# TC 5033
## Deep Learning
## Convolutional Neural Networks
<br>

#### Activity 2b: Building a CNN for CIFAR10 dataset with PyTorch
<br>

- Objective

    The main goal of this activity is to further your understanding of Convolutional Neural Networks (CNNs) by building one using PyTorch. You will apply this architecture to the famous CIFAR10 dataset, taking what you've learned from the guide code that replicated the Fully Connected model in PyTorch (Activity 2a).

- Instructions
    This activity requires submission in teams of 3 or 4 members. Submissions from smaller or larger teams will not be accepted unless prior approval has been granted (only due to exceptional circumstances). While teamwork is encouraged, each member is expected to contribute individually to the assignment. The final submission should feature the best arguments and solutions from each team member. Only one person per team needs to submit the completed work, but it is imperative that the names of all team members are listed in a Markdown cell at the very beginning of the notebook (either the first or second cell). Failure to include all team member names will result in the grade being awarded solely to the individual who submitted the assignment, with zero points given to other team members (no exceptions will be made to this rule).
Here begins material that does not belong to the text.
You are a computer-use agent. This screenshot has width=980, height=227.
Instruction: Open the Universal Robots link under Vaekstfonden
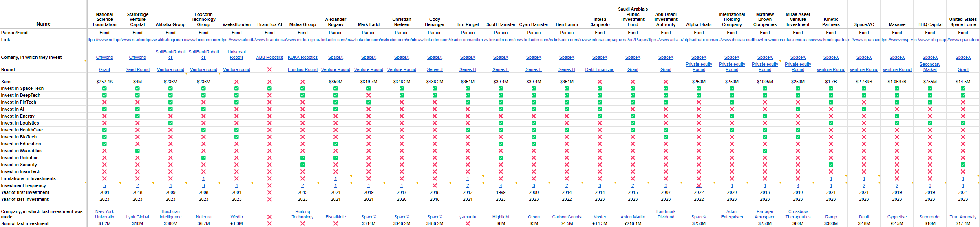pyautogui.click(x=236, y=55)
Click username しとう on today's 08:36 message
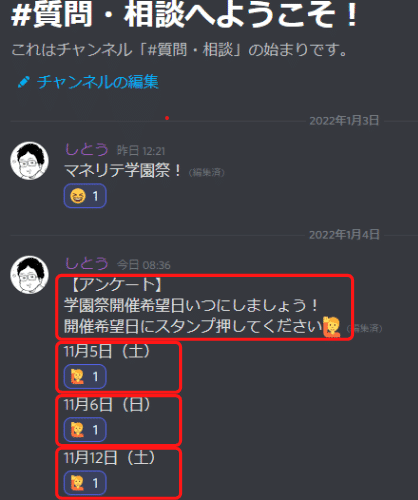Image resolution: width=418 pixels, height=500 pixels. coord(87,264)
    Understand the Guide Code: Review the guide code from Activity 2a that implemented a Fully Connected model in PyTorch. Note how PyTorch makes it easier to implement neural networks.
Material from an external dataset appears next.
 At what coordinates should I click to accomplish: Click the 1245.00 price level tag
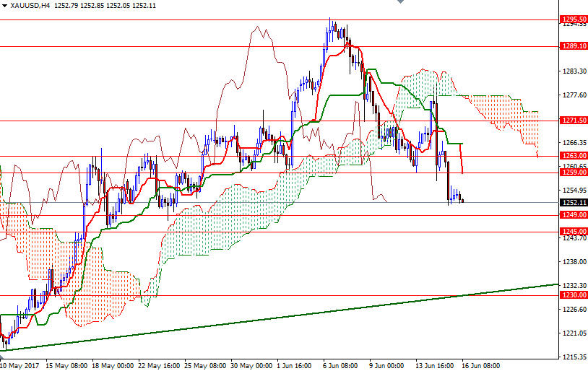pyautogui.click(x=573, y=232)
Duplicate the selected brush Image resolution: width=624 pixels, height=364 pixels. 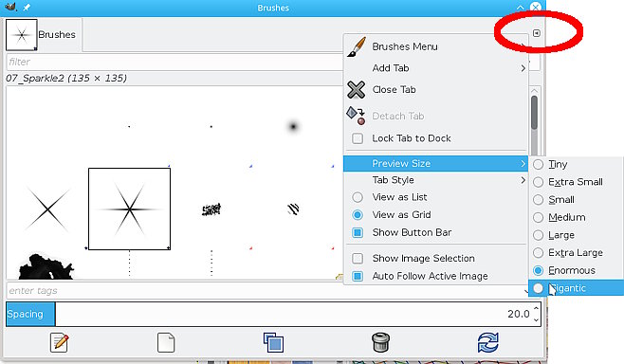tap(273, 342)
    Familiarize Yourself with CNNs: Take some time to understand their architecture and the rationale behind using convolutional layers.

    Prepare the Dataset: Use PyTorch's DataLoader to manage the dataset. Make sure the data is appropriately preprocessed for a CNN.

    Design the CNN Architecture: Create a new architecture that incorporates convolutional layers. Use PyTorch modules like nn.Conv2d, nn.MaxPool2d, and others to build your network.

    Training Loop and Backpropagation: Implement the training loop, leveraging PyTorch’s autograd for backpropagation. Keep track of relevant performance metrics.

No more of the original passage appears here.